Susceptibility, diffusion and relaxation contrast in NMR microscopy at high resolution : a thesis presented in partial fulfilment of the requirement for the degree of Master of Science in physics at Massey University

Abstract

An integrated approach to the functional NMR imaging of plant tissue at moderately-high transverse resolution (23 µm) was undertaken. Attention was paid to all the possible commonly-known influences, such as sources of nuclear spin relaxation or of artefacts, relevant to the final image intensity of the different tissues. While it was not clear at the outset which influences might prove to be significant, two phenomena in particular, susceptibility inhomogeneity and correlated diffusion effects, were selected for detailed investigation using simple model systems constructed from small glass tubes and rods combined with aqueous solutions, before continuing on to more complex plant samples. Simulated images compared well with the experimental results in these studies. Preliminary images of a stem of an intact Stachys sylvatica L. plant showed that the apparent T₂ relaxation time is much less (an order of magnitude) than the T₁ relaxation time in all tissues. A range of diagnostic pulse sequences was then carried out on this and similar stems in order to reveal the signatures for different models of T₂ relaxation which might explain this fact (assuming that the water protons imaged fall within the extreme-narrowed region of Bloembergen, Purcell and Pound theory). It was found that measures were necessary to avoid the complicating factor of attenuation due to diffusion in the applied read gradient, specifically the use of Carr-Purcell-Meiboom-Gill (CPMG) refocusing pulses. Susceptibility inhomogeneity seemed important in sensitive gradient echo images, but further experiments at different B₀ strengths revealed that it (and chemical shift exchange) does not contribute significantly to the spin echo image contrast.

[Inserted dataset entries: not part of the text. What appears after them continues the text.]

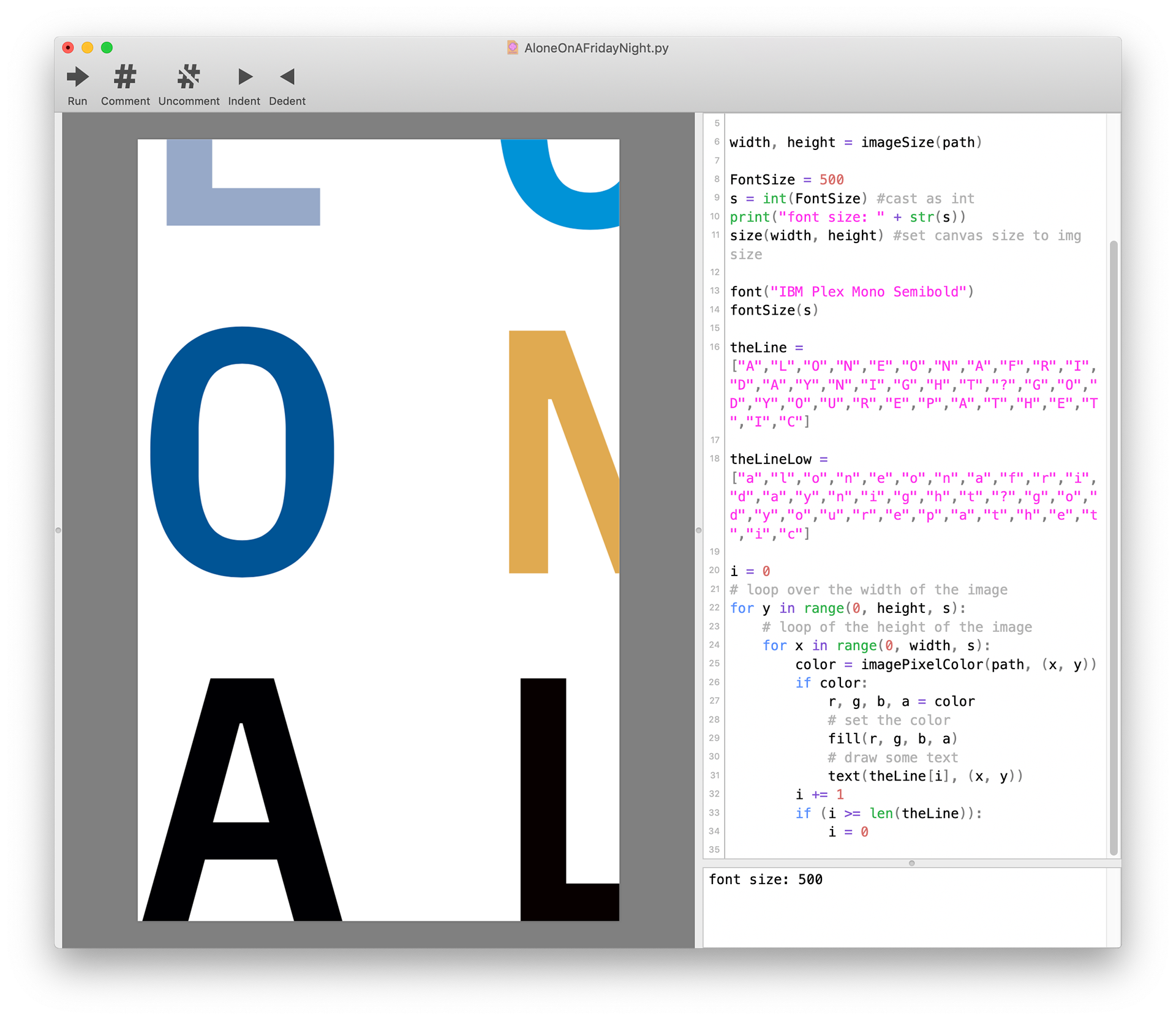Click the Dedent left-arrow icon

coord(287,77)
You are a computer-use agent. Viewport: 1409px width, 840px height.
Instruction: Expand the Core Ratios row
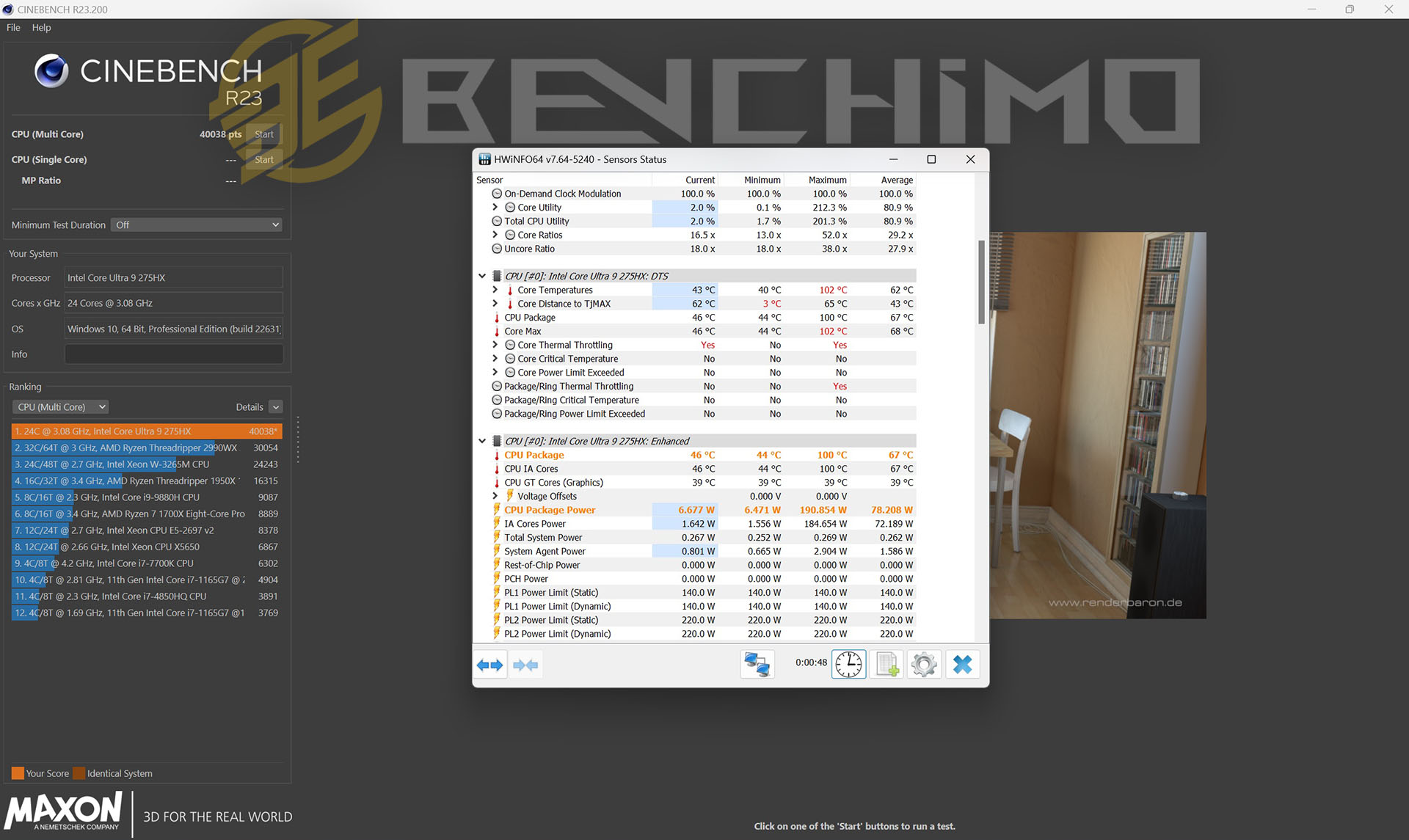(x=495, y=235)
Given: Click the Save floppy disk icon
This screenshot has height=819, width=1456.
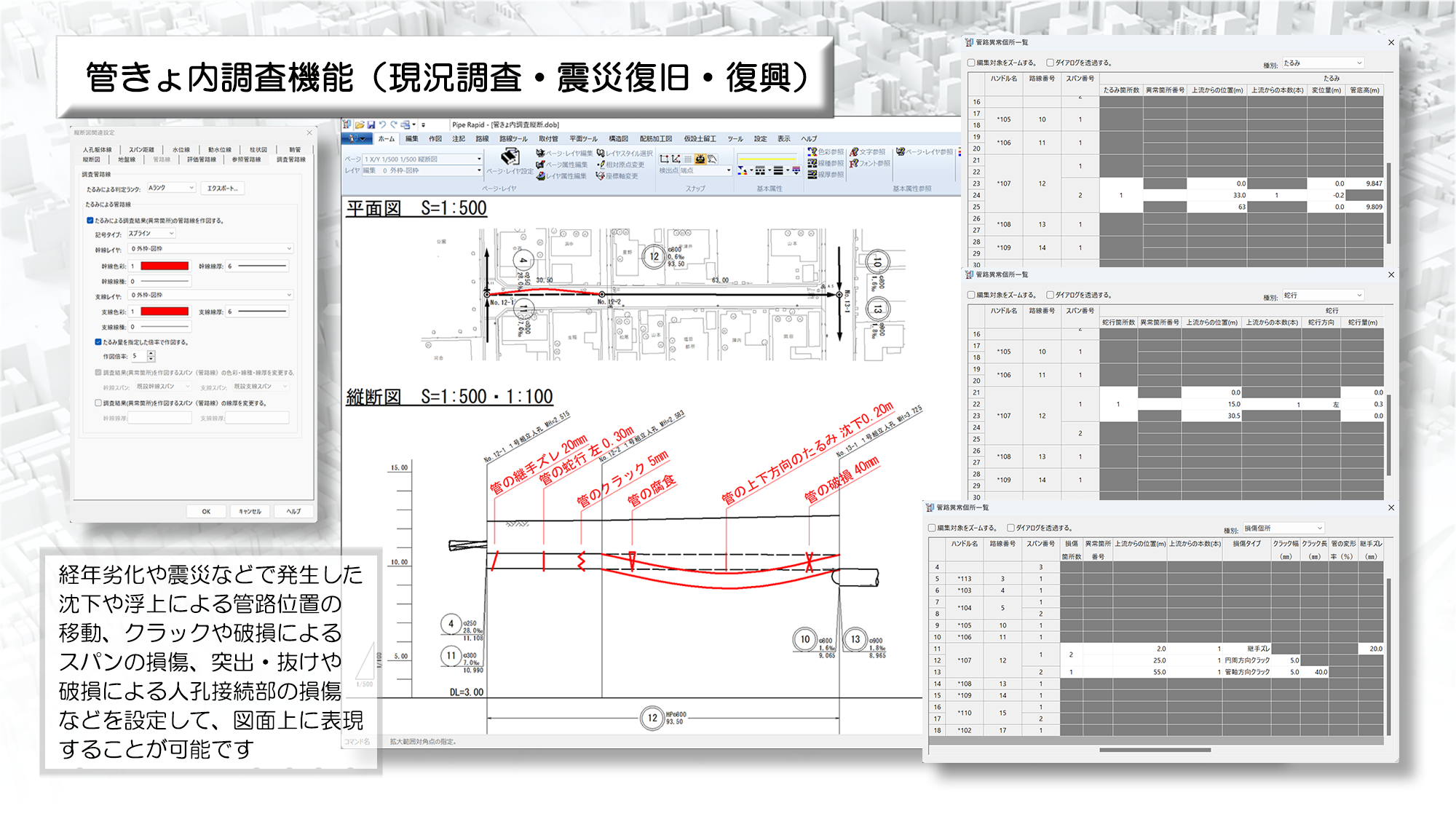Looking at the screenshot, I should coord(371,124).
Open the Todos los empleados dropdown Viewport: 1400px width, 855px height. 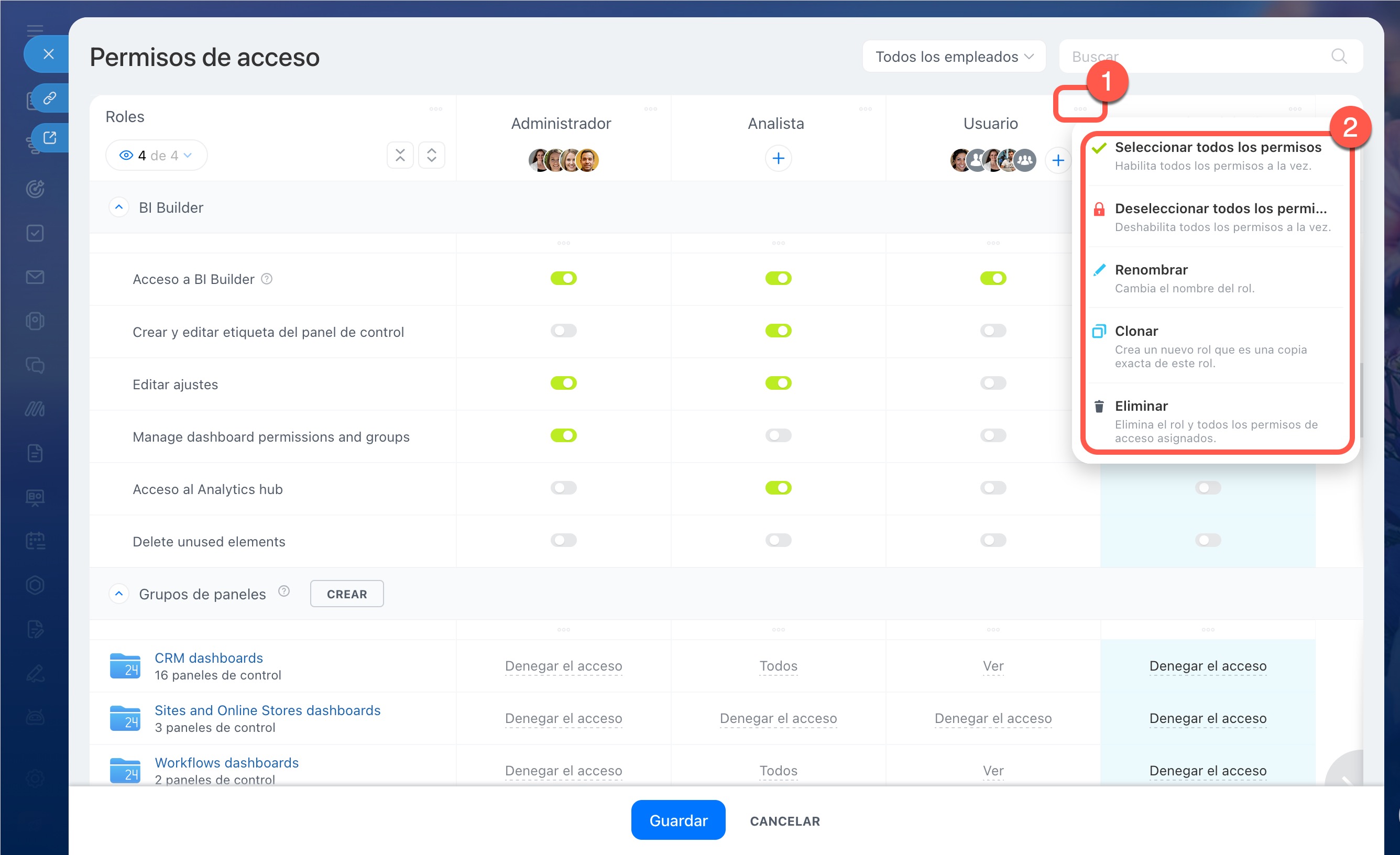[954, 57]
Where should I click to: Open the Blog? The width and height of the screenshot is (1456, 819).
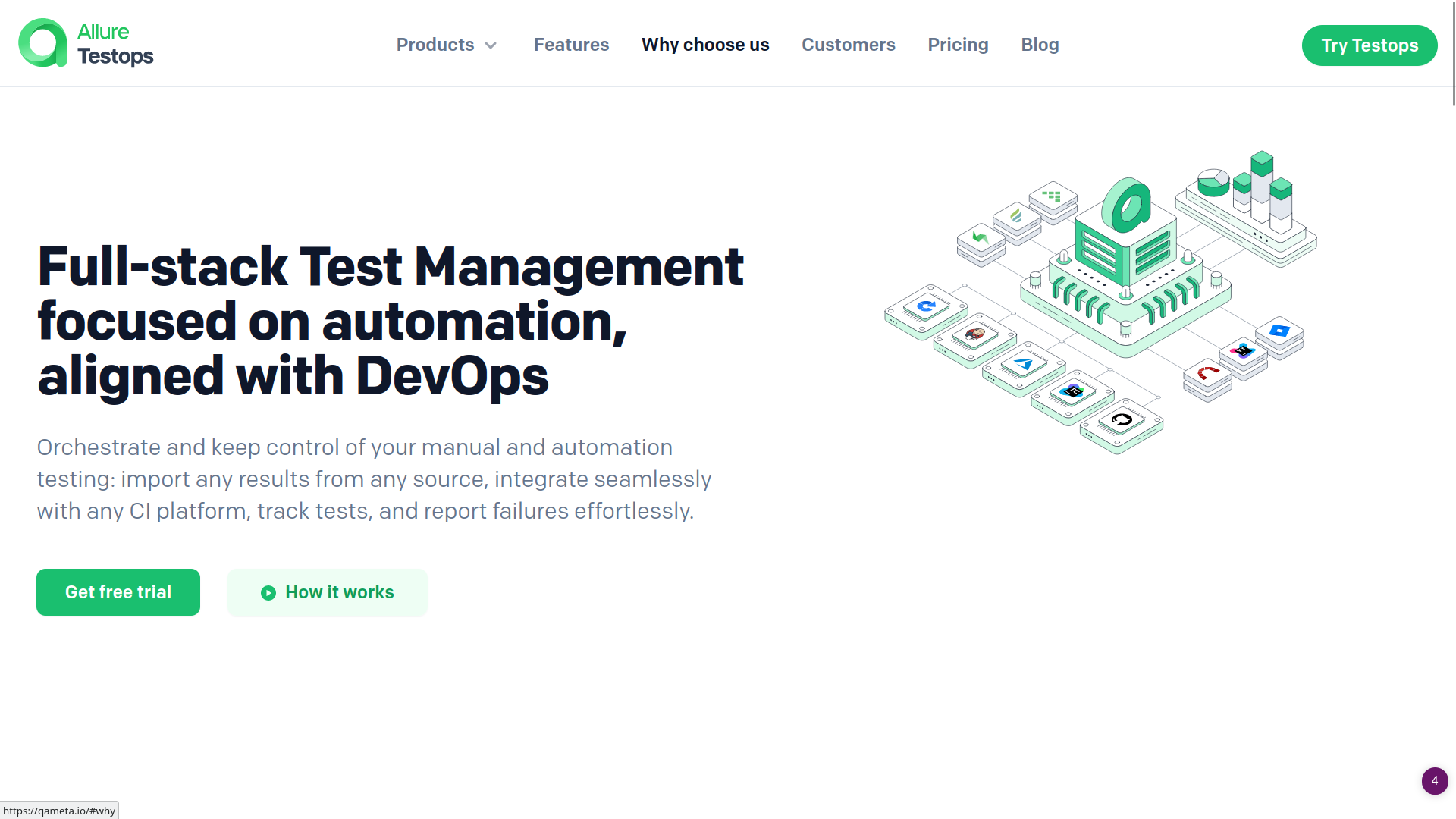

The Brownstein-Tarr model of relaxation at boundaries and surfaces (without local field offsets) was also considered as a possibility, but was ruled out for at least some of the tissues (those which display a CPMG pulse-spacing dependence). Another alternative explanation is short-range dipole interactions between water protons and protons of more slowly-moving molecules, which should be abundant in the particular cells which escape the other hypotheses, but it is difficult to confirm this within the scope of the pulse sequences used here. More progress might be possible with proper multicomponent T₂ analysis and improved knowledge of subcellular structure of our particular tissues.